* [Entries supplied]
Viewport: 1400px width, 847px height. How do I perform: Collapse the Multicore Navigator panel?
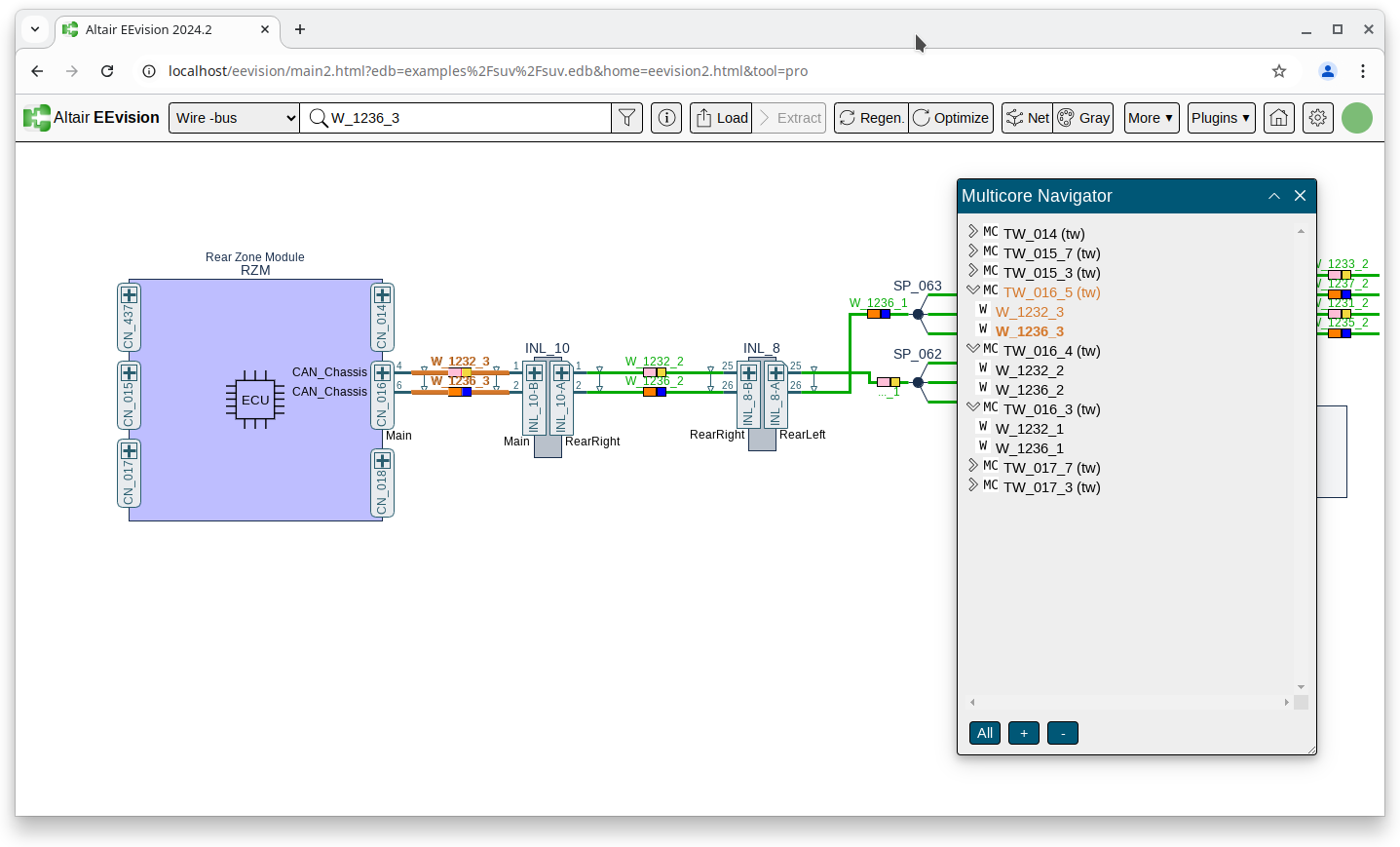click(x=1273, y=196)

==

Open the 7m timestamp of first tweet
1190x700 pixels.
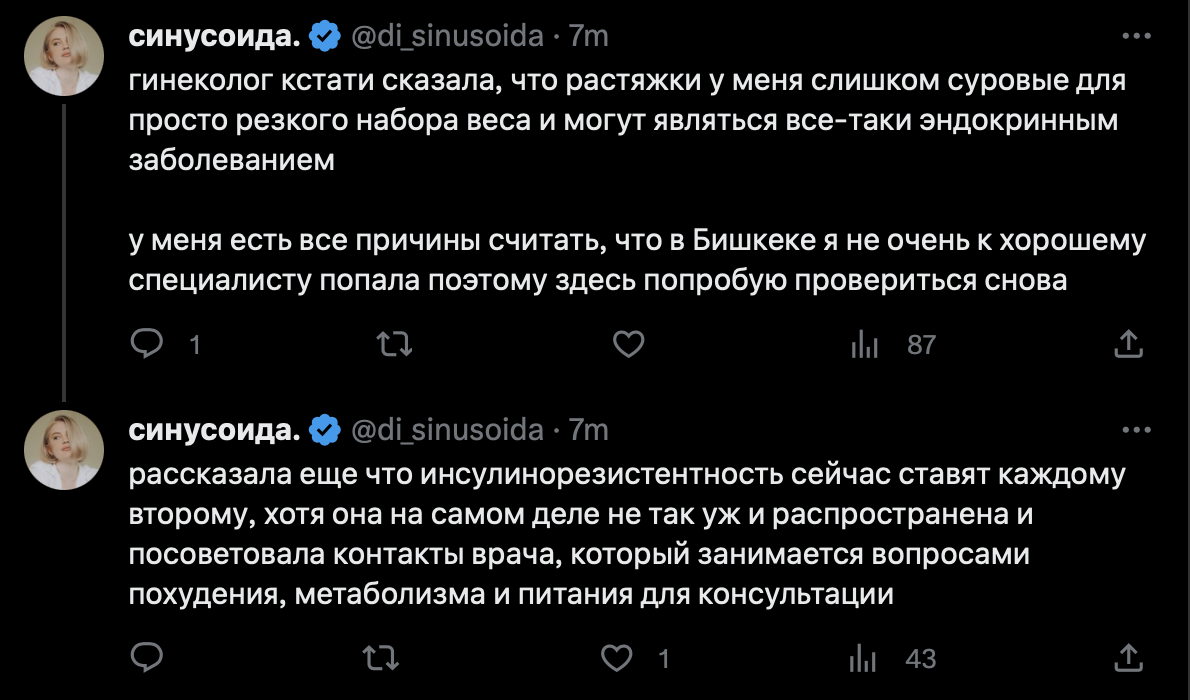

* * *

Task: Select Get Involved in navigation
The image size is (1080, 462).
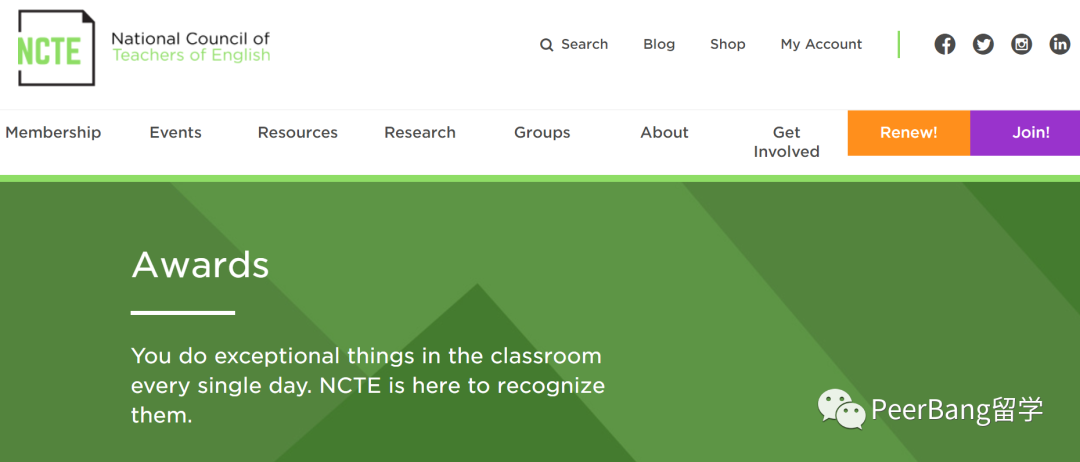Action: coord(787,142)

* [Task]
Rewrite the stretch of the records from the line containing "Task: Select Get Involved in navigation" through the line containing "Action: coord(787,142)", swapping "navigation" for "the top menu" and changing nothing else. Omit the pictures from your answer.

* [Problem solution]
Task: Select Get Involved in the top menu
The image size is (1080, 462).
Action: coord(787,142)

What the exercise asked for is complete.